— START Text provided —

The respondents in their reply affidavit have denied that the statements of these three persons did not implicate the detenues but have not denied that the allegations made by these persons in their bail application, namely, that their statements had been obtained by coercion had not been brought to the notice of the detaining authority at the time of passing the detention order. The respondents have proceeded to state in the reply affidavit that apart from the statements of these three persons, the detaining authority had taken into consideration the statements of other persons also in which the detenues have been directly implicated. In the rejoinder filed by the petitioners, it has been contended that it is not open to the detaining authority to pass the detention order on the basis of the material which had not been disclosed in the grounds of detention communicated to the detenues and further that even such statements which had been relied upon by. the detaining authority had been retracted by such persons and the fact that these persons had retracted their statements had been withheld from the detaining authority and was not considered by him at the time of the order. It is further contended by the petitioners in the rejoinder that in order to verify the facts stated by these persons in their statements the Customs authorities had made enquiries with the check-post at the Golden Bridge and that the report obtained from this check-post which revealed that none of the trucks mentioned in the grounds of detention had crossed the Golden Bridge on the relevant dates, was withheld from the detaining authority. The questions that arise for consideration are-whether the consideration by the detaining authority of material other than what is disclosed in the grounds of detention vitiates the order of detention, and secondly, whether the fact that not only the three persons named in the grounds of detention but also the other persons on whose statements the detaining authority is alleged to have relied, had retracted their statements, ought to have been considered by the detaining authority at the time of passing the detention order and whether his failure to do so vitiates the detention order.

(18) Before considering these questions, it is necessary to state a few facts. Copies of the statements of Maganbhai, Budhabhai and Mohd. Ali recorded under section 108 of the Customs Act have been filed along with the petition. It is not necessary 'to reproduce the statements. It would be sufficient to state that none of these persons had stated that they were acting on behalf of or under the instructions of any- of the detenues and, on the other hand, they had stated that they were acting under the instructions of Dayabhai Somabhai Pate). These persons had, however, stated that the silver slabs were. loaded from house No. 213, Tagore Park, Delhi which, according to the respondents was under the control of M/s. Delhi Rajkot Enamels Works, Chandni Chowk, Delhi, of which the detenues were partners. The firm of M/s- Delhi Rajkot Enamels Works were admittedly carrying on the business of purchase and sale of silver bullion. Sale of silver or even its transport to places which re no.: specified under section 11-H(c) of the Customs Act is not an offence.It is not the case of the respondents the the statement's of these three persons referred to in the grounds of detention by themselves incriminate the detenues. Their case is that these statements have to be read along with the statements of other persons and that when all these statements are read together, they implicate the detenues. According to the respondents, these other persons are-(1) Arvind Kumar, (2) Dalip Singh, (3) Roshan Anand Rao Rajput, and (4) Ismail Abdul Sheikh. The statements made by these pergons have been produced before us by the respondents. It is not necessary to reproduce the statements made by these persons. But it would be sufficient to state 'that these four persons in their statements established the connection between the detenues on the one hand and the smuggling of silver out of India by Dayabhai Somabai Patel on the other. It may, however, be stated that Ismail Abdul Sheikh and Roshan Anand Rao Rajput had made two statements each, one on 5-6-1974 and the other on 15-6-1974. The statements dated 5-6-1974 were innocuous statements and did not incriminate either themselves or the detenues. It is only in the statements dated 15-6-1974 that they implicated the detenues as well as Dayabhai Somabhai Pa'tel.

— END Text provided —
— START Given data —

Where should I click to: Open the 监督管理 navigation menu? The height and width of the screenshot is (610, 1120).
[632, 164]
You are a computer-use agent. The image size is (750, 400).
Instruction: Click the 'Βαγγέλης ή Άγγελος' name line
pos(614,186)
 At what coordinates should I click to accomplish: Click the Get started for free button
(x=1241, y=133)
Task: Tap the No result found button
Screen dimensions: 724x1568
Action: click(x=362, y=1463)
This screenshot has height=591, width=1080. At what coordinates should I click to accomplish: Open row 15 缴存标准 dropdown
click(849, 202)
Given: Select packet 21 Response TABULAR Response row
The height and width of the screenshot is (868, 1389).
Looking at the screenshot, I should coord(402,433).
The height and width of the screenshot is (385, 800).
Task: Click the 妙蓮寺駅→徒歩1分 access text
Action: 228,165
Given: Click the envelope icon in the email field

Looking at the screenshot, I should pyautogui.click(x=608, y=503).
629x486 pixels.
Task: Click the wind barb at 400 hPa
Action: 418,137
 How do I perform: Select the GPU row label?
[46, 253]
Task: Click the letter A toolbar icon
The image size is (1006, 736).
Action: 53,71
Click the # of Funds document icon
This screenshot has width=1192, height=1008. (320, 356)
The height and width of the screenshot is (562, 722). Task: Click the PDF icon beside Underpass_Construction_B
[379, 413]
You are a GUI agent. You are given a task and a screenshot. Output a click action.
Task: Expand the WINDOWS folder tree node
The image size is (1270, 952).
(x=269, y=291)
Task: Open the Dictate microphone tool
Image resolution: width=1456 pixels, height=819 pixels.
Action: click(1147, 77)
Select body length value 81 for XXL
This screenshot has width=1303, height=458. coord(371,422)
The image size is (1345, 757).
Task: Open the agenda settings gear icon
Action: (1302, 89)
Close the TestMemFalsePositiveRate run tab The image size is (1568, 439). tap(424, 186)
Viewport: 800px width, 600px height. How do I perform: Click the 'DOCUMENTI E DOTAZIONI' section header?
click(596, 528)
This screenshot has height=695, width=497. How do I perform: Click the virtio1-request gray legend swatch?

— END Given data —

What to do:
1/ In the rows, change "How do I perform" to "How can I do" across the stretch from the line containing "Task: Click the letter A toolbar icon" through the last row. Return that stretch with nothing else altered.
2/ Continue the court text on the detention order from the point where it stops.
The rows have nothing to do with the court text on the detention order.

Exercise answers:
1/
Task: Click the letter A toolbar icon
The image size is (1006, 736).
Action: 53,71
Click the # of Funds document icon
This screenshot has width=1192, height=1008. (320, 356)
The height and width of the screenshot is (562, 722). Task: Click the PDF icon beside Underpass_Construction_B
[379, 413]
You are a GUI agent. You are given a task and a screenshot. Output a click action.
Task: Expand the WINDOWS folder tree node
The image size is (1270, 952).
(x=269, y=291)
Task: Open the Dictate microphone tool
Image resolution: width=1456 pixels, height=819 pixels.
Action: click(1147, 77)
Select body length value 81 for XXL
This screenshot has width=1303, height=458. coord(371,422)
The image size is (1345, 757).
Task: Open the agenda settings gear icon
Action: (1302, 89)
Close the TestMemFalsePositiveRate run tab The image size is (1568, 439). tap(424, 186)
Viewport: 800px width, 600px height. How can I do: Click the 'DOCUMENTI E DOTAZIONI' section header?
click(596, 528)
This screenshot has height=695, width=497. How can I do: Click the virtio1-request gray legend swatch?

2/
(19) Maganbhai, Budhabhal and Mohd. Ali, as already stated, were prosecuted under section 135 of the Customs Act and in these proceedings they filed a bail application dated 28-5-1974. In that application, they alleged that they had been tortured and mercilessly beaten by the oilicers of the Customs Department and that they had been coerced and induced by force to put down something on record which was not their voluntary version. They further alleged that they were kept in wrongful confinement so that they could be tortured and a statement to the choice of the Customs Department obtained from them and that in fact they had been tortured and involuntary statements had been obtained from them, rather they had been forced to say what the Customs officers .desired them to say, because otherwise the Customs officers themselves would be a jeopardy because they had made an illegal seizure which was beyond their power. A copy of the bail application in aanexure 'K' to the writ petition.

(20) Arvind Kumar and Dalip Singh, on whose statements the respondents now seek to reply received show cause notices from the Collector of Customs dated 20-11-1974 in connection with the seizure of 150 slabs of silver referred to in ground No. 1. In reply to these notices, both Arvind Kumar and Dalip Singh filed affidavits before the Collector of Customs in which they retracted their statements made under section 108, Customs Act, and alleged that they were only made to sign some papers without reading the contents thereof and that what the statements contained was not true.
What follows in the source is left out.